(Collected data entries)
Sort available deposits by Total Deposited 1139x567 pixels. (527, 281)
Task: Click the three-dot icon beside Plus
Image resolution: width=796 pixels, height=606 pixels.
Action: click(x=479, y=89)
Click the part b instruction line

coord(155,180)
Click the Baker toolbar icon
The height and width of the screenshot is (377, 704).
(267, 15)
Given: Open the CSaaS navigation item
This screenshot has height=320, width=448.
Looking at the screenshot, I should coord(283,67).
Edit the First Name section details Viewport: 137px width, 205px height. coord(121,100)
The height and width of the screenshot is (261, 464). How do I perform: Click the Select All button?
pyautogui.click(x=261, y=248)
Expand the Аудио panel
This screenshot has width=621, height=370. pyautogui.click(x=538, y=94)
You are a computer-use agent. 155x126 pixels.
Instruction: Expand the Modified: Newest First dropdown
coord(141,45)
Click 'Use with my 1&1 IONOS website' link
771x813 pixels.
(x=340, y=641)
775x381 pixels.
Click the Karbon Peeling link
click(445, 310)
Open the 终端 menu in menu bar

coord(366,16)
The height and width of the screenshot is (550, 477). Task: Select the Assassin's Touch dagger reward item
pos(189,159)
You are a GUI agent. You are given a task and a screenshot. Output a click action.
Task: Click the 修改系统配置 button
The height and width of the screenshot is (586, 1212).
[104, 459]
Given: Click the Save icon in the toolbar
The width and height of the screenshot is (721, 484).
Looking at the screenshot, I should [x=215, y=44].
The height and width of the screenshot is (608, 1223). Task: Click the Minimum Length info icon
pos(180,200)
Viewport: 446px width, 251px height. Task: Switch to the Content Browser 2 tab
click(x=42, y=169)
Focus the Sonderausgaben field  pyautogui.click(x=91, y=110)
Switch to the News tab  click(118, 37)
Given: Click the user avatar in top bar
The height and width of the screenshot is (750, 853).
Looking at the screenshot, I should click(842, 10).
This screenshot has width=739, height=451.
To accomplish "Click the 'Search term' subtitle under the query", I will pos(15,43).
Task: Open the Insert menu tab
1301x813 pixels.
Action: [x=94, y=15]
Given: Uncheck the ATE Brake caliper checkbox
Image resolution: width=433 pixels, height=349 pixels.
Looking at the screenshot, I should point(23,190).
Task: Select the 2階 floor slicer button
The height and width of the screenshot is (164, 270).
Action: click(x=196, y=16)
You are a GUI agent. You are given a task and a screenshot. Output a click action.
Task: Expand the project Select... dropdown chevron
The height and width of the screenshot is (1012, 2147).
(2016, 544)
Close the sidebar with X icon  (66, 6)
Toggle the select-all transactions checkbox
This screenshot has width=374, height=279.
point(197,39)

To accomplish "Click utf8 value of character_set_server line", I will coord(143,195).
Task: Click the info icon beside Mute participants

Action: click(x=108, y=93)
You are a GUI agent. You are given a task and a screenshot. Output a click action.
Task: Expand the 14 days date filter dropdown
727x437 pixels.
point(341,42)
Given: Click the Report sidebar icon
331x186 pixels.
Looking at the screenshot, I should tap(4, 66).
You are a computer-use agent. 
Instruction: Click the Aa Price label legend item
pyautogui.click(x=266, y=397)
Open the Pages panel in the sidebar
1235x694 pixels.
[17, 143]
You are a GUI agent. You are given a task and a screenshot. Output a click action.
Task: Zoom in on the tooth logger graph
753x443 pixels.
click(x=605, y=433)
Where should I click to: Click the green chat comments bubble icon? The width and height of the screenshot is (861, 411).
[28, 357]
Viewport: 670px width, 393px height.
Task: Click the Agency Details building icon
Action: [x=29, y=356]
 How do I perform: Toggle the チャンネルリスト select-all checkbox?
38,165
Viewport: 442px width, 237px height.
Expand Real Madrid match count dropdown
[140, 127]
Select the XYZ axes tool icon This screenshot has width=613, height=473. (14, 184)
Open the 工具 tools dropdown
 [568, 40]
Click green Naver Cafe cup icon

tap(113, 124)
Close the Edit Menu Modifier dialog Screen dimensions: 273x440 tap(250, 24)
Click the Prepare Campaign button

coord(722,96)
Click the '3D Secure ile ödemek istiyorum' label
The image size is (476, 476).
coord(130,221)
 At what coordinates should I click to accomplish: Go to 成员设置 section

> Exercise:
After locating the line that holds "Close the Edit", print it and each line after it through the end of the data, exactly as it stands.

> Answer space:
Close the Edit Menu Modifier dialog Screen dimensions: 273x440 tap(250, 24)
Click the Prepare Campaign button

coord(722,96)
Click the '3D Secure ile ödemek istiyorum' label
The image size is (476, 476).
coord(130,221)
 At what coordinates should I click to accomplish: Go to 成员设置 section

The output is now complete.